We have a dozen or so servers we pull access logs off of with logstash running on each of those and they're sent to our ES cluster. I've now configured a 1 hour Rollup in our ES cluster. Over the years we've run into a few occurrences where Logstash was down for a day or two before we caught the problem at which point we started up logstash and all the old records were sent to ES.
But what happens with rollups in this scenario. If the rollup job is running every hour will it detect that older data was added to ES? Or will it simply be ignored?
The latter option: late data is currently ignored after the time period is rolled up.
If you know there is a reasonable chance of late-arriving data, you can set the
delay parameter on the rollup job. That prevent the job from rolling up a bucket of time until the delay has passed. E.g. if you set it to
24h, it will wait 24 hours after the bucket is "finished" before rolling it up, to allow late data to arrive.
The downside is of course your rollups (and aggregations/visualizations/etc) are always lagging by the delay amount. If you don't mind the delay -- or have live data to fill in the gap -- adding a day or seven to the delay would be the solution.
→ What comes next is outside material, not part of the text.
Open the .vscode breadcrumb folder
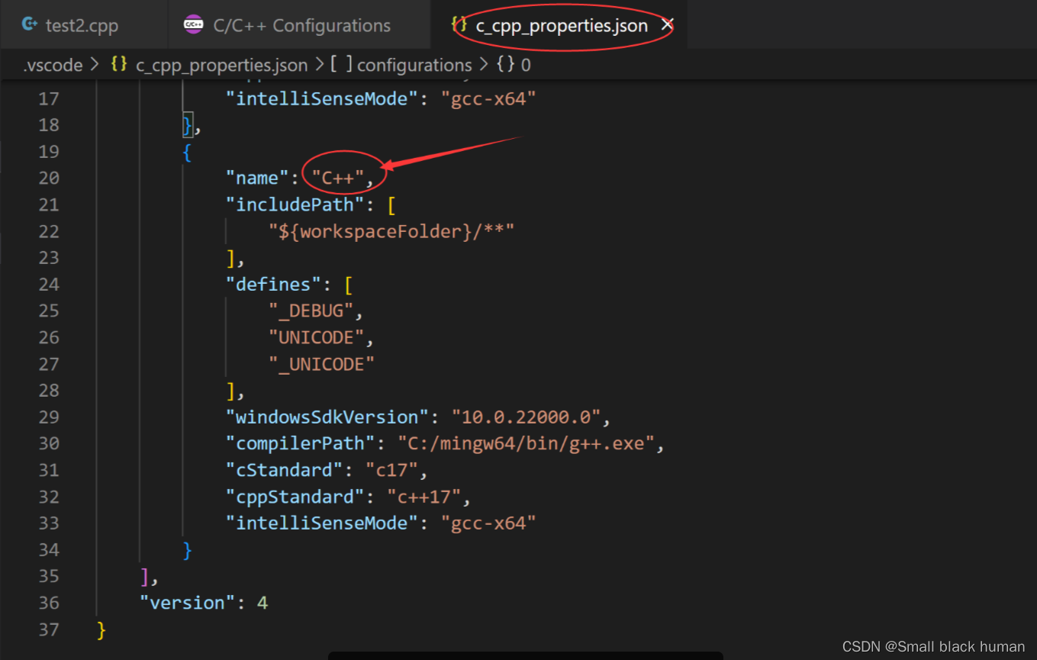The width and height of the screenshot is (1037, 660). [x=53, y=65]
It's theoretically possible to go back and update the bucket when new data arrives. We'd probably need the user to invoke some sort of "re-rollup" API to target a specific time period, and then we could go remove all existing docs for that interval and re-rollup. But it sounded sufficiently complicated we decided to leave that on the wishlist for now
Yeah, a "re-rollup" API would be amazing, but I can appreciate its complexity. Would it work for a "re-rollup" to create a newer "_version" of the given doc and then remove the doc with the older _version?
For now, I've reconciled to re-indexing my rollup in the event we're missing data. This happens a couple times a year.
Actually, if the
_rollup_search could point to an alias, this would partially solve the problem for us. If we created a new version of a rollup, we would simply update the alias to point to the newer index.